If the drawing is a copy, it is an expert one of a rather unusual and at the same time ordinary composition for Rosso. With Rosso’s frequent helpfulness to young artists, he may perhaps have made the drawing for an artist who wanted just this sort of narrative scene for an audience in one of the small towns in which Rosso worked following his flight from Rome in 1527. The identification of the draughtsman as Domenico Fiorentino (Domenico del Barbiere), as the inscription indicates, or as Alessandro del Barbiere (Alessandro Fei di Vincenzio), under whose name the drawing is kept at the Louvre, has not been proved and may be likely only if done in France. The draughtsman does not seem to have been the less capable draughtsman who executed the copies of Rosso’s St. Roch drawings.2 However, I would not altogether dismiss the possibility that it is a much damaged original drawing uninspired or unusual in its execution.
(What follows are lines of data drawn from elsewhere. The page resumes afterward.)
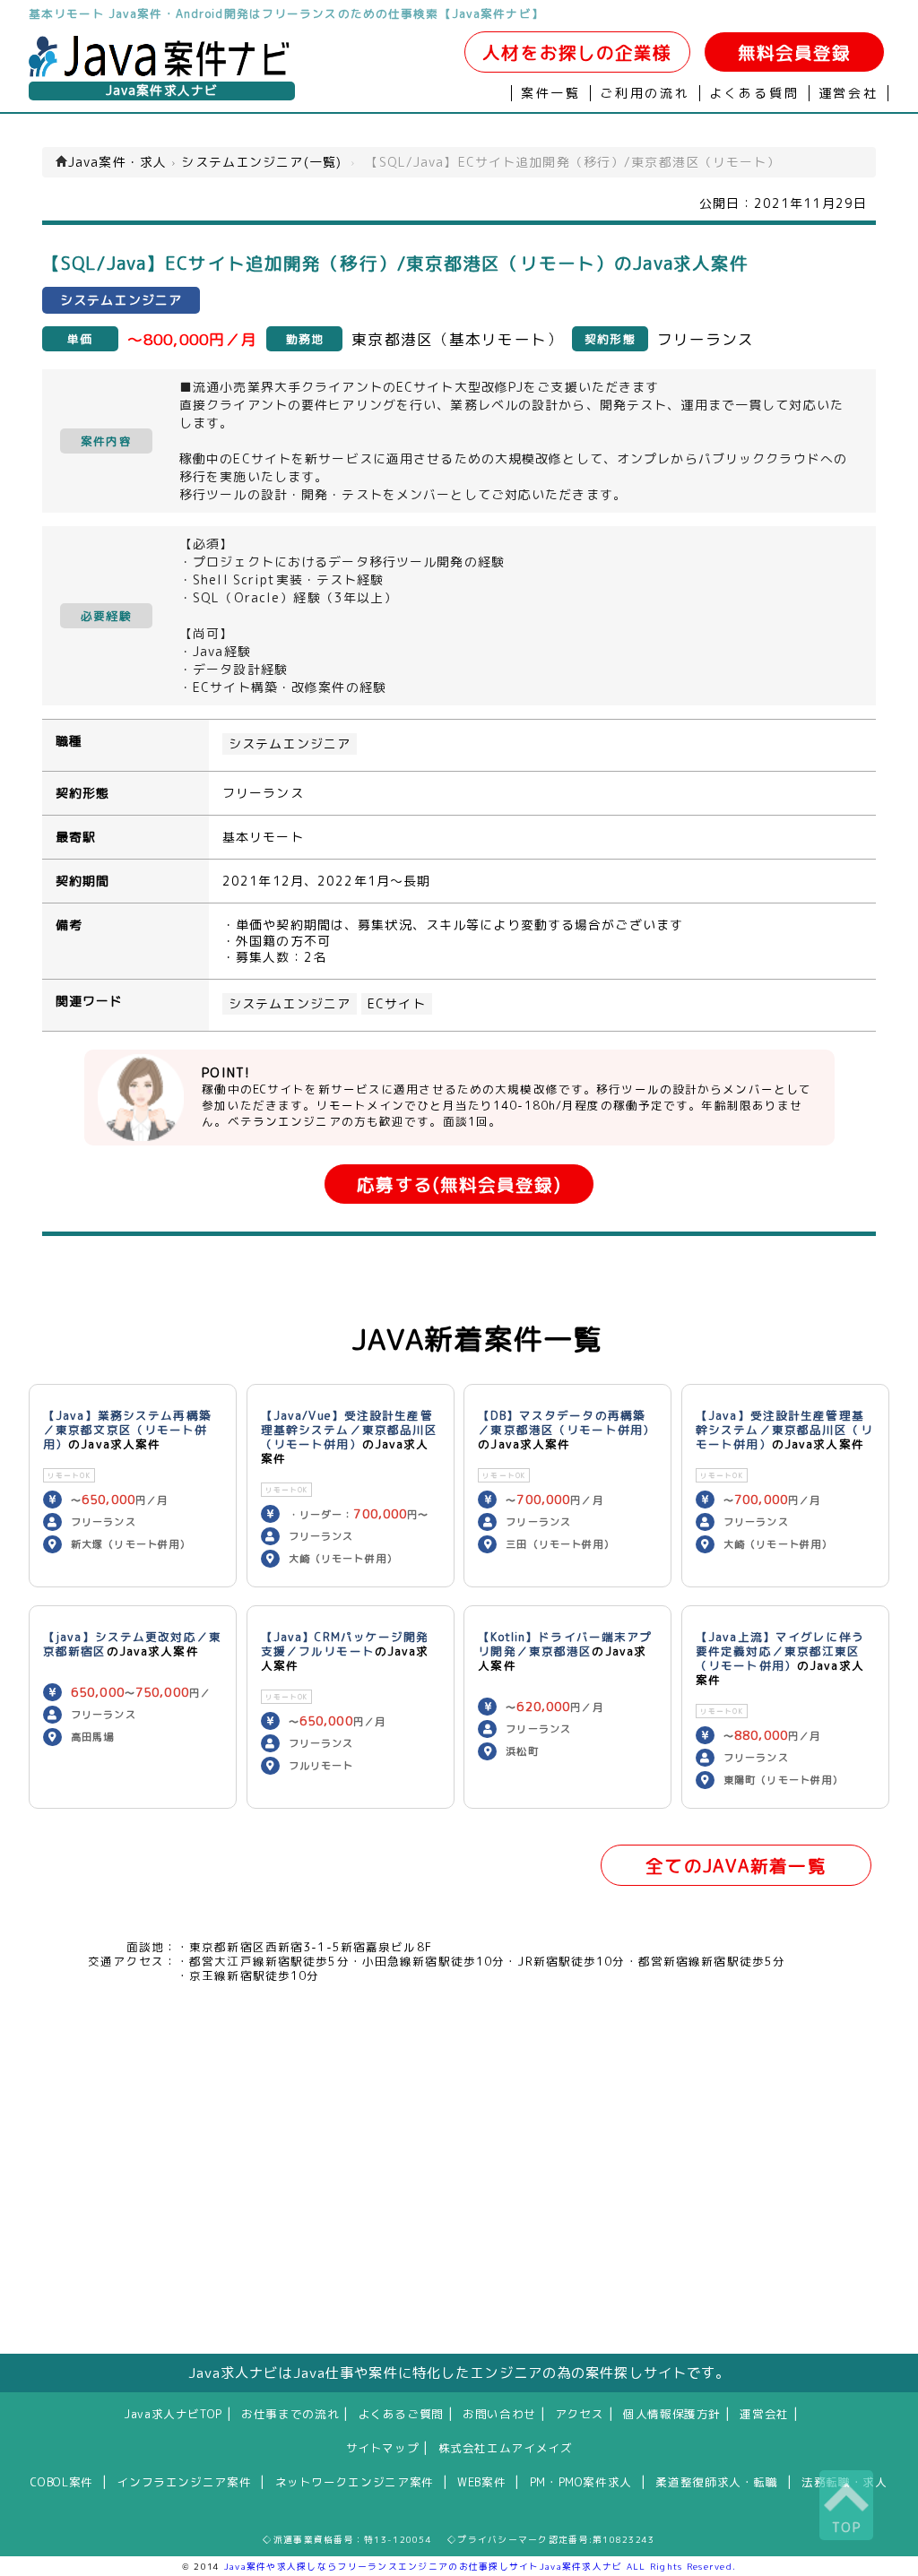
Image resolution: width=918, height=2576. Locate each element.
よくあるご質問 (401, 2414)
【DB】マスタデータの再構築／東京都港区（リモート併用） (566, 1422)
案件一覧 (551, 93)
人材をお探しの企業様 (576, 52)
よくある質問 (754, 93)
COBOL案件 (61, 2482)
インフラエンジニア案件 (184, 2482)
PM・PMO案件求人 (581, 2482)
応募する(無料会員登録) (458, 1184)
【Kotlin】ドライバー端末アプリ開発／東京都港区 (565, 1643)
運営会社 (848, 93)
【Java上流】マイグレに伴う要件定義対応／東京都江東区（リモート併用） (780, 1651)
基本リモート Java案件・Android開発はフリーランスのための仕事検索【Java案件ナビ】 (286, 13)
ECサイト (397, 1004)
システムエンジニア (290, 744)
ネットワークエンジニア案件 (354, 2482)
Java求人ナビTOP (173, 2414)
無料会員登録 (795, 52)
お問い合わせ (499, 2414)
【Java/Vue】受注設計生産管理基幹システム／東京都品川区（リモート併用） (349, 1429)
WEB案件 (481, 2482)
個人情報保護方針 (672, 2414)
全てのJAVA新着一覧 (735, 1865)
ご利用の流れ (645, 93)
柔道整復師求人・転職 (716, 2482)
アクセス (579, 2414)
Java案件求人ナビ (162, 90)
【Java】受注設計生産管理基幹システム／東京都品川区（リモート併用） (784, 1429)
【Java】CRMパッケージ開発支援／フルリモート (345, 1643)
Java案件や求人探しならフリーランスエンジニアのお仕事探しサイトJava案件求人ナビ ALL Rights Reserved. (480, 2566)
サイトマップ (383, 2448)
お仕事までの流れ (290, 2414)
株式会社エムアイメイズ (505, 2448)
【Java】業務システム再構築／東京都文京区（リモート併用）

1 See the very close similarity of three figures in Rosso’s Throne of Solomon (Fig.D.34) and Madonna della Misericordia (Fig.D.35a) drawings of 1529; the nude old man in these drawings is only a slight variant of a figure in Rosso’s Disputation of the Angel of Death and the Devil drawing of 1517 (Fig.D.1a).  The woman and child in the lower left corner of the Christ in Glory (Fig.P.20a) are borrowed from the Sabines composition engraved in Rome (Fig.E.48, Paris).  The little nude figure with his arms crossed over his chest in the upper left corner of Rosso’s St. Roch Distributing His Inheritance to the Poor (Fig.D.13) can also be found, in reverse, in the upper part of Rosso’s Challenge of the Pierides, engraved by Caraglio (Fig.E.25a).

2 Rosaline Bacou informed me that Jacob Bean had recognized the similarity of these drawings to the Bishop Saint Resuscitating a Youth.